Total Pro Audio | Phase or Polarity?
 

·
Banned
Joined
·
3,028 Posts
@skizzo81 or anyone else with thoughts - I'm having an issue with my sub/amp and I've read mixed things. For context, I ended up getting an LC6i and I ran the signal from my front speakers to channel two and I have it summed (took the cover off and moved the jumpers). I have a 4 channel amp powering all doors and a mono for my sub. Chief complaint - I cannot get my sub to work. I'm running a set of RCAs from channel 3 to my mono amp. When I plug in the RCAs, the sub makes zero sound. When I unplug just the left one, it makes a little bit of sound, but not as much as it should. I've replaced the RCAs to no avail, same exact problem.

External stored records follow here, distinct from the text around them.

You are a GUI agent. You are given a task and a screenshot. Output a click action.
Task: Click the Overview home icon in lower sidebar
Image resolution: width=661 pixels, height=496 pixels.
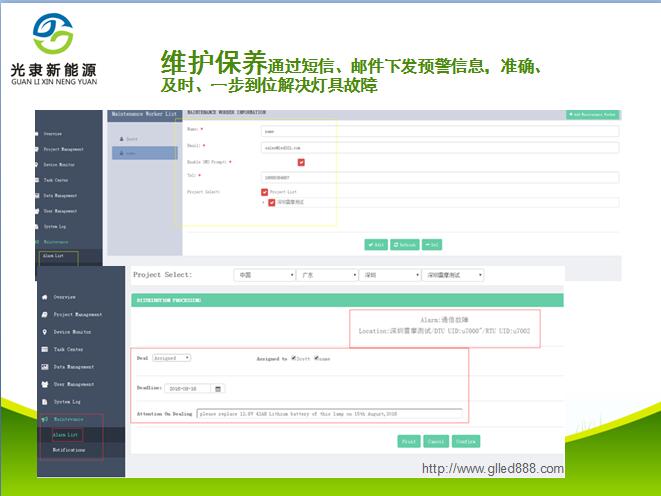[44, 297]
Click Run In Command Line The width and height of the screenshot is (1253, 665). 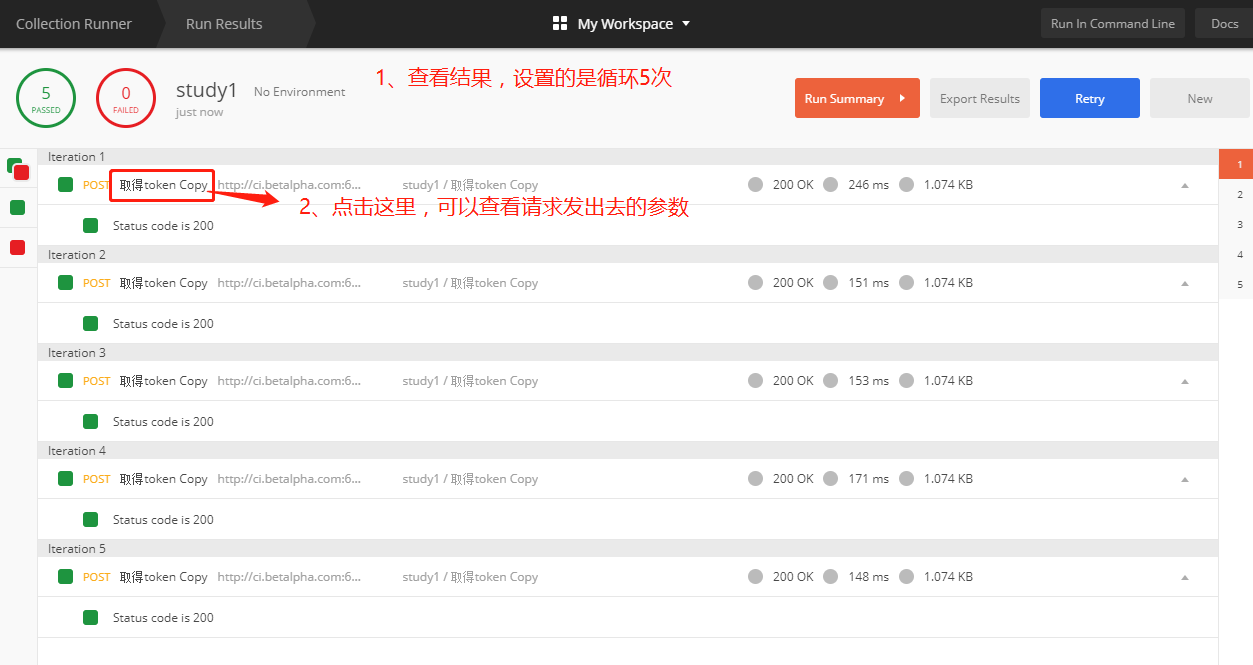coord(1112,22)
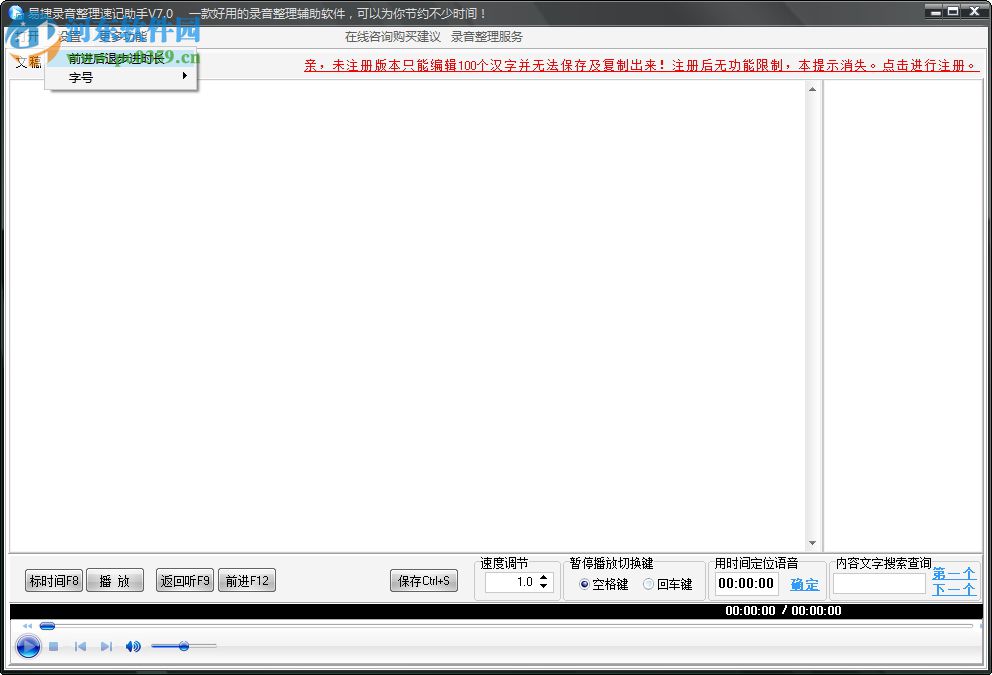
Task: Click the 录音整理服务 menu item
Action: [487, 36]
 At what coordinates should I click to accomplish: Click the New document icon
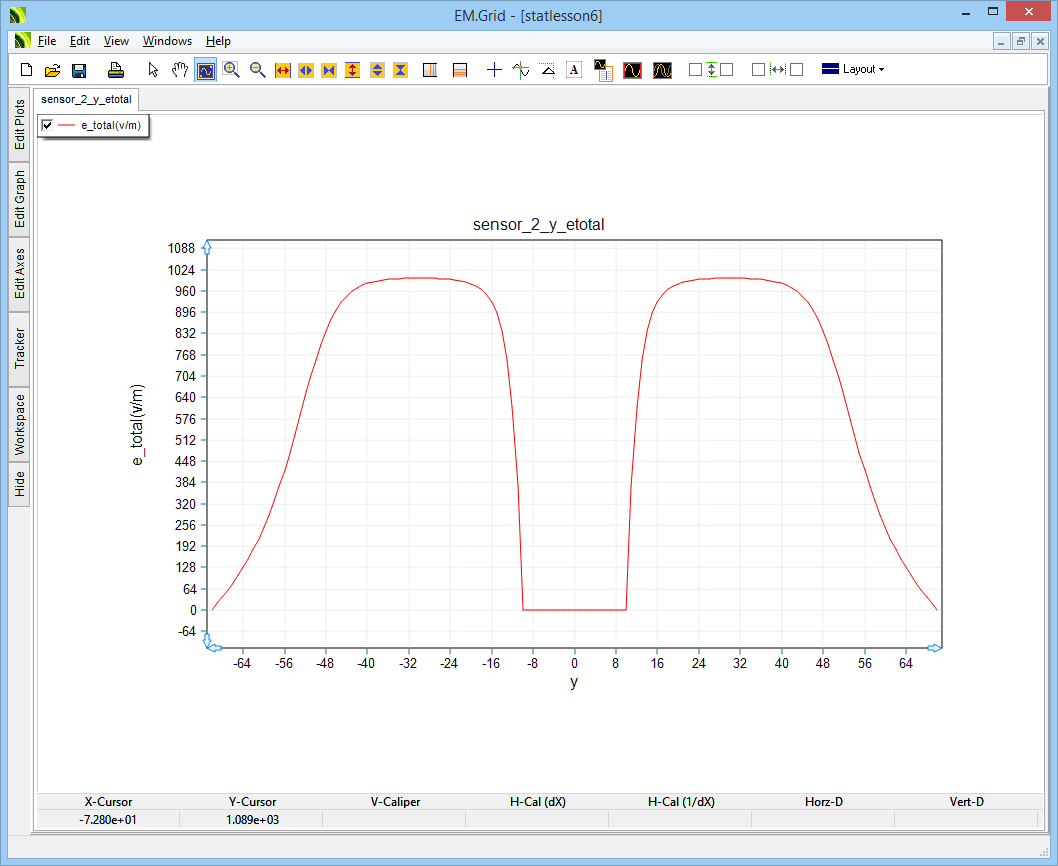pyautogui.click(x=27, y=70)
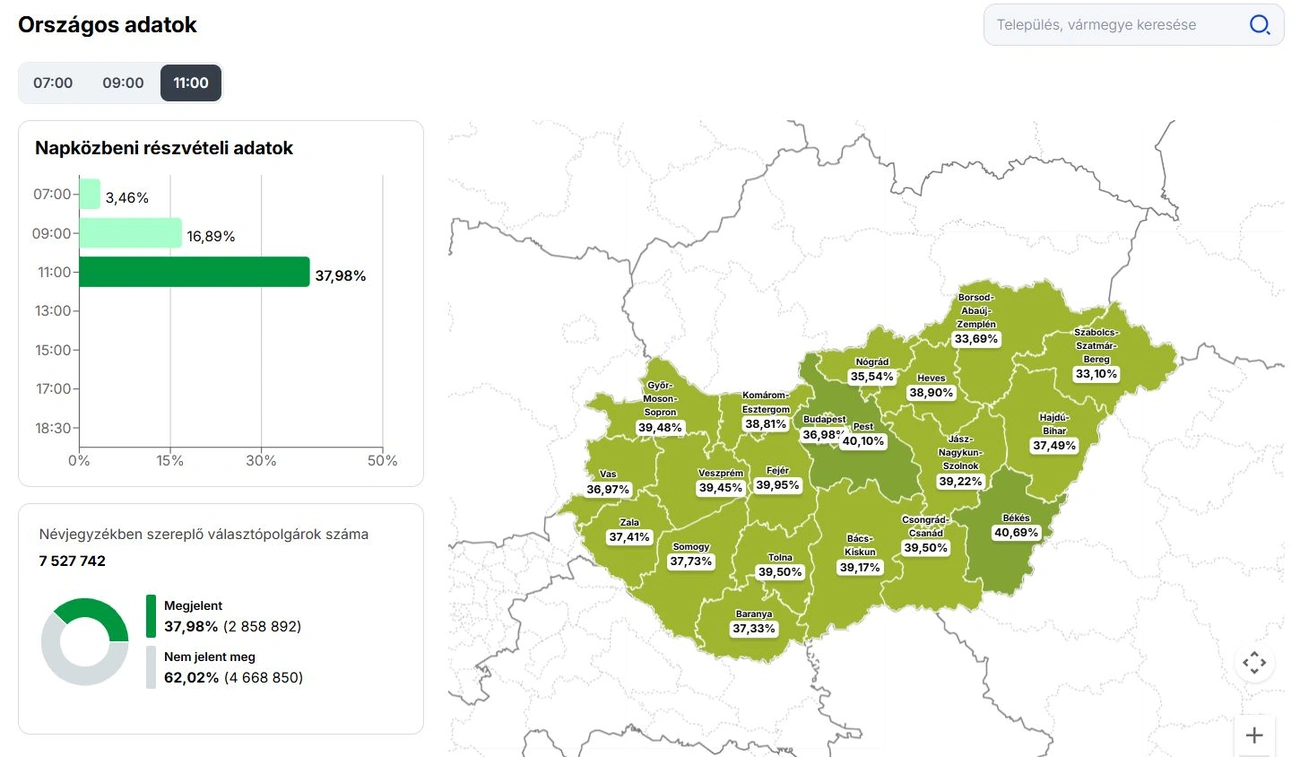This screenshot has width=1300, height=757.
Task: Click the map recenter crosshair icon
Action: [1254, 663]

I even tried another mono amp. Still nothing. I'm wondering, do I need to run an additional signal from my rear speakers to one of the speaker-level inputs to my LC6, is something out of phase (I confess, I'm not even sure if I fully understand what being "out of phase" means entirely, something about having pos inputs connected to neg by accident maybe), something else? Help would be much appreciated as I am way too deep now to pay anyone to fix it for me haha.
no point to summing the signals front and rear doors are both full range. the rear door output levels are a tad lower than the front though. you should be sending the front and rear doors both to the LC6i and take off summing.